The Architecture of Contract Innovation

Matthew Jennejohn (BYU Law School)

Abstract: Many contracts, such as the merger agreements studied here, are complex combinations of customized and standardized terms, and thereby achieve economies of both scale and scope. Such contracts are “mass customized,” to borrow a term from engineering research. This Article introduces a theoretical framework and methodological toolkit for studying such complex agreements. With respect to theory, it adds to recent scholarship that applies modularity theory to the design of complex agreements by introducing an alternative approach to harnessing contractual complexity—flexible specialization. Whereas modularity attempts to manage systemic complexity by isolating discrete subsystems from one another and ensuring their interoperability through a set of static interface rules, flexible specialization allows for tightly coupled connections between subsystems, and interoperability is achieved through a suite of explicit and tacit organizational routines that reduce the design team’s communication and learning costs, allowing them to quickly process adjustments across the interlocking sub-systems. Using hand-collected data from samples of public company merger agreements and of the teams of deal lawyers that designed them, this Article presents the results of a preliminary empirical study testing whether the architecture of mass customized contracts reflects either modularity theory or the logic of flexible specialization.
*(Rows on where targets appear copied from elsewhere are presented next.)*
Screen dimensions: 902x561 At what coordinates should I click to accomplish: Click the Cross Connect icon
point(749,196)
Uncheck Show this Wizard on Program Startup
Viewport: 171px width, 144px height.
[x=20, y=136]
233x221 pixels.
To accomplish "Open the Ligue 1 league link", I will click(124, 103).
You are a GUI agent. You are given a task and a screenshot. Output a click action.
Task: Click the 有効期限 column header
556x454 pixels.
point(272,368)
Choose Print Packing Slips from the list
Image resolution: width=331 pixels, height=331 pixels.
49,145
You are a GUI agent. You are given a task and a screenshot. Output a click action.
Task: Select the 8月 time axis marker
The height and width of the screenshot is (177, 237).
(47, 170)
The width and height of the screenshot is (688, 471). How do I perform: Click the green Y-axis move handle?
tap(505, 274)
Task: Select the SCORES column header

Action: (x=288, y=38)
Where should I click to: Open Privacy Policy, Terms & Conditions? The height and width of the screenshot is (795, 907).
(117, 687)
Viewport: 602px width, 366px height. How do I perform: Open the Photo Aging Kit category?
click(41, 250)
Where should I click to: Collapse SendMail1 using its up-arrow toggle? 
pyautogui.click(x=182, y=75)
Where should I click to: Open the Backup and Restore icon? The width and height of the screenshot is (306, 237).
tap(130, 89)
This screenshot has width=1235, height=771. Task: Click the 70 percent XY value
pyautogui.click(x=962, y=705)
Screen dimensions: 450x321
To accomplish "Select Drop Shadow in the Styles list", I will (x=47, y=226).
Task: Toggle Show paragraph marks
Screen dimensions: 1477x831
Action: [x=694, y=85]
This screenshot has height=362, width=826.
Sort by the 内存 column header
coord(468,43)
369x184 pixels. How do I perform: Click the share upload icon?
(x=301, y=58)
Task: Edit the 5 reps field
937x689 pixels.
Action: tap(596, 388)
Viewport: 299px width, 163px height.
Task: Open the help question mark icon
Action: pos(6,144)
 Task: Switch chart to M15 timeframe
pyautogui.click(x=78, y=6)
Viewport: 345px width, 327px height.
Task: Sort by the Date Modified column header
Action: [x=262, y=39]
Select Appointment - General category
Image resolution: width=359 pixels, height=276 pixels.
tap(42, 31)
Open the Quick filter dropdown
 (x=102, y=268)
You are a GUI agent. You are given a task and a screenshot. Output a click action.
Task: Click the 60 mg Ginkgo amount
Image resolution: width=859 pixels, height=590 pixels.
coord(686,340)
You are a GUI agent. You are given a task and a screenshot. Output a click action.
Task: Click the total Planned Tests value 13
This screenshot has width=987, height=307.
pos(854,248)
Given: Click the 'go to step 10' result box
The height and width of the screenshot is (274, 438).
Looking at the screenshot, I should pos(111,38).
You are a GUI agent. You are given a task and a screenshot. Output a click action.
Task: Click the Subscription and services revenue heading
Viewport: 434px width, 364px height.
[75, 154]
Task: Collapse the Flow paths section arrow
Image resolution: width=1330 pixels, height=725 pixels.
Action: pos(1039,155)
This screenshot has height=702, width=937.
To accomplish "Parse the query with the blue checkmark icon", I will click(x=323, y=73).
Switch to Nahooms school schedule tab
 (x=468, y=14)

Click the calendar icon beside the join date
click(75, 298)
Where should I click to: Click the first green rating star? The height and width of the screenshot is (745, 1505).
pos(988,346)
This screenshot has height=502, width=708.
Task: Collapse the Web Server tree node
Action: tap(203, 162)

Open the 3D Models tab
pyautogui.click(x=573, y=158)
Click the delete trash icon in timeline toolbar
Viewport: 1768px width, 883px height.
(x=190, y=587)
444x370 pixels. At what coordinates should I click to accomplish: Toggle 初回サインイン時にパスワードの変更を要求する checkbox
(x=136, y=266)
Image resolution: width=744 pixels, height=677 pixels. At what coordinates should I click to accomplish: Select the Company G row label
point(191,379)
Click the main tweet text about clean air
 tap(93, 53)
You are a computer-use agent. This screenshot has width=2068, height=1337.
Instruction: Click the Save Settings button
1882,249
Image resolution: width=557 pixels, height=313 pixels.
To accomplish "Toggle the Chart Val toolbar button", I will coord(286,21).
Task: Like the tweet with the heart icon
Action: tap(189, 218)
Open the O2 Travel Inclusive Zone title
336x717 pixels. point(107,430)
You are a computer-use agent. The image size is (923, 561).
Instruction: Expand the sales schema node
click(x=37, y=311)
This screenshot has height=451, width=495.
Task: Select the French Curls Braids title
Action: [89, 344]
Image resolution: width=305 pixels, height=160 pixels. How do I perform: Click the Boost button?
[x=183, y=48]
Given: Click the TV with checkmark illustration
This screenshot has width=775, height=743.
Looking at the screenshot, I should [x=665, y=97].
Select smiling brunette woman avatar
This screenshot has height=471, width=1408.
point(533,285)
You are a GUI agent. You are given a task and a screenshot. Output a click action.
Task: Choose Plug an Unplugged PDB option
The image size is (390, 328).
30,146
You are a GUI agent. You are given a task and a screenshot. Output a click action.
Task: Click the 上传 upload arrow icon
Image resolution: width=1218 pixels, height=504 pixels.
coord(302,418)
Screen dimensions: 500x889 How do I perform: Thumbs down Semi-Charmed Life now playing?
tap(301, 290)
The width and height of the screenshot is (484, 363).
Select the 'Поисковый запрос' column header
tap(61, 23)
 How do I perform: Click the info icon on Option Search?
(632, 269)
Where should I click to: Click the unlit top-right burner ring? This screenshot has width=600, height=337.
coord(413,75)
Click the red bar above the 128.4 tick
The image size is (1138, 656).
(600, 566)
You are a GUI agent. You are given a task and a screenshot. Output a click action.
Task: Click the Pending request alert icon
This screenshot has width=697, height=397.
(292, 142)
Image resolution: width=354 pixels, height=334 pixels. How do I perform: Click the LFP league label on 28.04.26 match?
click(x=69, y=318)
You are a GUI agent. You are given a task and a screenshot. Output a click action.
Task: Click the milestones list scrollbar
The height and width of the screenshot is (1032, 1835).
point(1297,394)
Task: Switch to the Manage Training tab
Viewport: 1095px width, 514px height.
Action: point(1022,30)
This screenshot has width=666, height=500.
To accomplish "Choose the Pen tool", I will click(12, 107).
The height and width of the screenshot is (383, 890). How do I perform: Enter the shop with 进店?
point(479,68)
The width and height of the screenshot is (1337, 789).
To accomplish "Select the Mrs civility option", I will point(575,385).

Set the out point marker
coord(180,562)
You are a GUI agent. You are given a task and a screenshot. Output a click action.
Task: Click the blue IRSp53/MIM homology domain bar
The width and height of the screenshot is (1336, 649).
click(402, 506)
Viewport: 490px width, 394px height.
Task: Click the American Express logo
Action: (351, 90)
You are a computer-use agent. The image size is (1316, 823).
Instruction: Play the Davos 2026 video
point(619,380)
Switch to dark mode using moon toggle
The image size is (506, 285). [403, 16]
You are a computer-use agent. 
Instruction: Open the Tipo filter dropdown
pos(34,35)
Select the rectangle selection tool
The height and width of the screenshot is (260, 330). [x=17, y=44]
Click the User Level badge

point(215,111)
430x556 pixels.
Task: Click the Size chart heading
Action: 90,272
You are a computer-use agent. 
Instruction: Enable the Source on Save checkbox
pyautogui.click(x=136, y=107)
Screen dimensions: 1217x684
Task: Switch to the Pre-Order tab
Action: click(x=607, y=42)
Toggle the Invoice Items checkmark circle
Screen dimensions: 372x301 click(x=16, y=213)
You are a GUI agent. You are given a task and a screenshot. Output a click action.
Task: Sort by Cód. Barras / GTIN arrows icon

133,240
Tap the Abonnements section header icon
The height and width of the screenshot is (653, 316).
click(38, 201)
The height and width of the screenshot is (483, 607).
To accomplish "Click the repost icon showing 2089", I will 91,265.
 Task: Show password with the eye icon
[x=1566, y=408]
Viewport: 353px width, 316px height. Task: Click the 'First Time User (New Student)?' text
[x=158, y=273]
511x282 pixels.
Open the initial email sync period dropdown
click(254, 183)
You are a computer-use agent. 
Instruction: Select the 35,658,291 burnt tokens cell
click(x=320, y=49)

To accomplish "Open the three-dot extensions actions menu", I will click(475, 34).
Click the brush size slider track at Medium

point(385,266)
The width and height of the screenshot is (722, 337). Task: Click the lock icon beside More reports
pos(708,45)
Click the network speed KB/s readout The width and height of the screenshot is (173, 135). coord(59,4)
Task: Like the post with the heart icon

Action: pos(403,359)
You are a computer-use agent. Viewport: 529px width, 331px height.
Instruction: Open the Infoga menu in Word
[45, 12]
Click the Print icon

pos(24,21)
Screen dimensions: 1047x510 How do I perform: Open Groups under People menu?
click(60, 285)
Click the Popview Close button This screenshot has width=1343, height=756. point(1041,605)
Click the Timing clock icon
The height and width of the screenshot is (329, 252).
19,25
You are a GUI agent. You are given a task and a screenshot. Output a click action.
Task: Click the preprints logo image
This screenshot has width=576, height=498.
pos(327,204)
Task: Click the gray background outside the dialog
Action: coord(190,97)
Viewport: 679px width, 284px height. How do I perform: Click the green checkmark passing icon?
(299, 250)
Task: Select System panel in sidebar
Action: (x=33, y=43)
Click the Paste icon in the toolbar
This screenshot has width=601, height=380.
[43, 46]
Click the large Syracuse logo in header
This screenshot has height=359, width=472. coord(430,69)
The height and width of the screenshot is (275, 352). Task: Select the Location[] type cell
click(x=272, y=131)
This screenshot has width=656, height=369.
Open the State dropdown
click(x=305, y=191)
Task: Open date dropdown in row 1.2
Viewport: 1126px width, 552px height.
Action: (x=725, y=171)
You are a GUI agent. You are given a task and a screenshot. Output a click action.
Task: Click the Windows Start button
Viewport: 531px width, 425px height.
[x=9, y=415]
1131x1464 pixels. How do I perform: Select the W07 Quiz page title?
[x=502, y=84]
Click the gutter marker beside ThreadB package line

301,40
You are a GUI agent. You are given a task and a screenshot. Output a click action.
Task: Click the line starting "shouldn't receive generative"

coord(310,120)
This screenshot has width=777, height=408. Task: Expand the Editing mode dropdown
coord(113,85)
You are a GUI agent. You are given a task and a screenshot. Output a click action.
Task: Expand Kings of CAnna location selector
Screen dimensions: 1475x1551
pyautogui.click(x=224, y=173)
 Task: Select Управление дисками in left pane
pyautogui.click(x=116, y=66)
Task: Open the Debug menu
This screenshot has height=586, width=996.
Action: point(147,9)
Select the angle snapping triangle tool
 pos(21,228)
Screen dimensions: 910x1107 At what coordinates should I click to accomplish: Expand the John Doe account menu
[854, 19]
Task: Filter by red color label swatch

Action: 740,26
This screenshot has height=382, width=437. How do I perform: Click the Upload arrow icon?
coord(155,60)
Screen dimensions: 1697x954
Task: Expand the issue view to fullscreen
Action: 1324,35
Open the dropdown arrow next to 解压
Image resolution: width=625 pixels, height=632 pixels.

Methods developed in systems engineering, organizational theory, and network analysis are used to map the structural topology of the sampled agreements and deal teams. Results of the merger agreement analysis suggest that the contracts are integrated to a material extent, rather than being purely modular systems. Similarly, analysis of the internal organization of the corporate law firms designing those agreements suggests thickly interwoven organizational structures, consistent with flexible specialization’s rich information-sharing routines.